■ **HOW TO COMPLETE THIS TASK**: In the data below, find the line that contains "This screenshot has height=541, width=439." and the line that contains "Open the Мой". Copy both, plus every line between them, exactly.

■ **GIVEN ENTRIES**:
※
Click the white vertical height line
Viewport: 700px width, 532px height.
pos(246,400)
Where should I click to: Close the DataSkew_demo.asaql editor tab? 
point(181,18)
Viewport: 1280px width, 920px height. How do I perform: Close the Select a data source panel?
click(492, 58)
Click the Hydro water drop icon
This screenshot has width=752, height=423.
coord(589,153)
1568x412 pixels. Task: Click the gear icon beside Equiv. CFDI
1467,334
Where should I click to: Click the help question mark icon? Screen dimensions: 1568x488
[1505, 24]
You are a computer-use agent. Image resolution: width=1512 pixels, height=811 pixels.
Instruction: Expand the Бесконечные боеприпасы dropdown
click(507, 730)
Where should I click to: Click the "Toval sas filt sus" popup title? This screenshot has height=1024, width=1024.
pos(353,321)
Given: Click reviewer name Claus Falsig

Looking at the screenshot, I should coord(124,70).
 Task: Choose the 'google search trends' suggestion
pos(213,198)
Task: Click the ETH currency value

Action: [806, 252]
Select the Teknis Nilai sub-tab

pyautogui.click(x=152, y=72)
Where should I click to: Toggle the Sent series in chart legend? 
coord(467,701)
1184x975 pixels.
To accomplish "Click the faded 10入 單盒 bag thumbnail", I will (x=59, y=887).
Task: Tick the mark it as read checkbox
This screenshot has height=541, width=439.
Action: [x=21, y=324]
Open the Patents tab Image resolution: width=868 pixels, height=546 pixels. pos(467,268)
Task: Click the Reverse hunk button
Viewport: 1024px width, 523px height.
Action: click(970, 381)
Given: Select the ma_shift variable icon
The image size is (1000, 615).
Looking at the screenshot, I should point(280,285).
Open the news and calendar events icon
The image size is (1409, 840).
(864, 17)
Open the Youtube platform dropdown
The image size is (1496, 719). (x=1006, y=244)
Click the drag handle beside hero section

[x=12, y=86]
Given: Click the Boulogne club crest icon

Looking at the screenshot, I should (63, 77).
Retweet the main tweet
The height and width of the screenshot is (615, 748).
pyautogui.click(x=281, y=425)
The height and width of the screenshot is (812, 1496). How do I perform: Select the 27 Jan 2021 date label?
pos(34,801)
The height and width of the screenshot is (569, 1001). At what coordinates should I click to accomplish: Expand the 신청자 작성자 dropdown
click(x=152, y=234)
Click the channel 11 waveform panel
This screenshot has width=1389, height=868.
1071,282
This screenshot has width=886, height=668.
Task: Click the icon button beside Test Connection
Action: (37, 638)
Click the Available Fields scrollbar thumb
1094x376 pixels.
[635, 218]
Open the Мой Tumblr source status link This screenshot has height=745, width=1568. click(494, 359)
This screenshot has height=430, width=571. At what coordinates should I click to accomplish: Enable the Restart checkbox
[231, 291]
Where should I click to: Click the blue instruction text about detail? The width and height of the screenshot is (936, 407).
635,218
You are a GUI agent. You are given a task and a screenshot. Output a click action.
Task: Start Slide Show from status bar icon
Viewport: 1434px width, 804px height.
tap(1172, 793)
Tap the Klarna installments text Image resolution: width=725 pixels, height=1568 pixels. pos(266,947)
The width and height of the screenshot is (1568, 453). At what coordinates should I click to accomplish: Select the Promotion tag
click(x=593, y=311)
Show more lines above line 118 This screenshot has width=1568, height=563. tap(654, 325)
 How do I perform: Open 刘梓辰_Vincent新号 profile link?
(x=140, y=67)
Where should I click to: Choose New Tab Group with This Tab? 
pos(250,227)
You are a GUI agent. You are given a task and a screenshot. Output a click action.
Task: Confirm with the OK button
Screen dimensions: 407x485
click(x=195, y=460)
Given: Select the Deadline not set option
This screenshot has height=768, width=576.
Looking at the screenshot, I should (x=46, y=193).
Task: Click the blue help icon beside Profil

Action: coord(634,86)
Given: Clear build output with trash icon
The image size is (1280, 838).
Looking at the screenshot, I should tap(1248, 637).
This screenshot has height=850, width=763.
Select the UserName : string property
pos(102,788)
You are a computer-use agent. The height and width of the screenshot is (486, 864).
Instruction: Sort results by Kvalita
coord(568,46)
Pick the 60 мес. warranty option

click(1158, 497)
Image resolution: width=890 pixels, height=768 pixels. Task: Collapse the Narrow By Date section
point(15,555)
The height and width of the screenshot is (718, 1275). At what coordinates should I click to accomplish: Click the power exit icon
※
■ **TASK SOLUTION**:
This screenshot has height=541, width=439.
Action: [x=21, y=324]
Open the Patents tab Image resolution: width=868 pixels, height=546 pixels. pos(467,268)
Task: Click the Reverse hunk button
Viewport: 1024px width, 523px height.
Action: click(970, 381)
Given: Select the ma_shift variable icon
The image size is (1000, 615).
Looking at the screenshot, I should point(280,285).
Open the news and calendar events icon
The image size is (1409, 840).
(864, 17)
Open the Youtube platform dropdown
The image size is (1496, 719). (x=1006, y=244)
Click the drag handle beside hero section

[x=12, y=86]
Given: Click the Boulogne club crest icon

Looking at the screenshot, I should (63, 77).
Retweet the main tweet
The height and width of the screenshot is (615, 748).
pyautogui.click(x=281, y=425)
The height and width of the screenshot is (812, 1496). How do I perform: Select the 27 Jan 2021 date label?
pos(34,801)
The height and width of the screenshot is (569, 1001). At what coordinates should I click to accomplish: Expand the 신청자 작성자 dropdown
click(x=152, y=234)
Click the channel 11 waveform panel
This screenshot has width=1389, height=868.
1071,282
This screenshot has width=886, height=668.
Task: Click the icon button beside Test Connection
Action: (37, 638)
Click the Available Fields scrollbar thumb
1094x376 pixels.
[635, 218]
Open the Мой Tumblr source status link This screenshot has height=745, width=1568. click(494, 359)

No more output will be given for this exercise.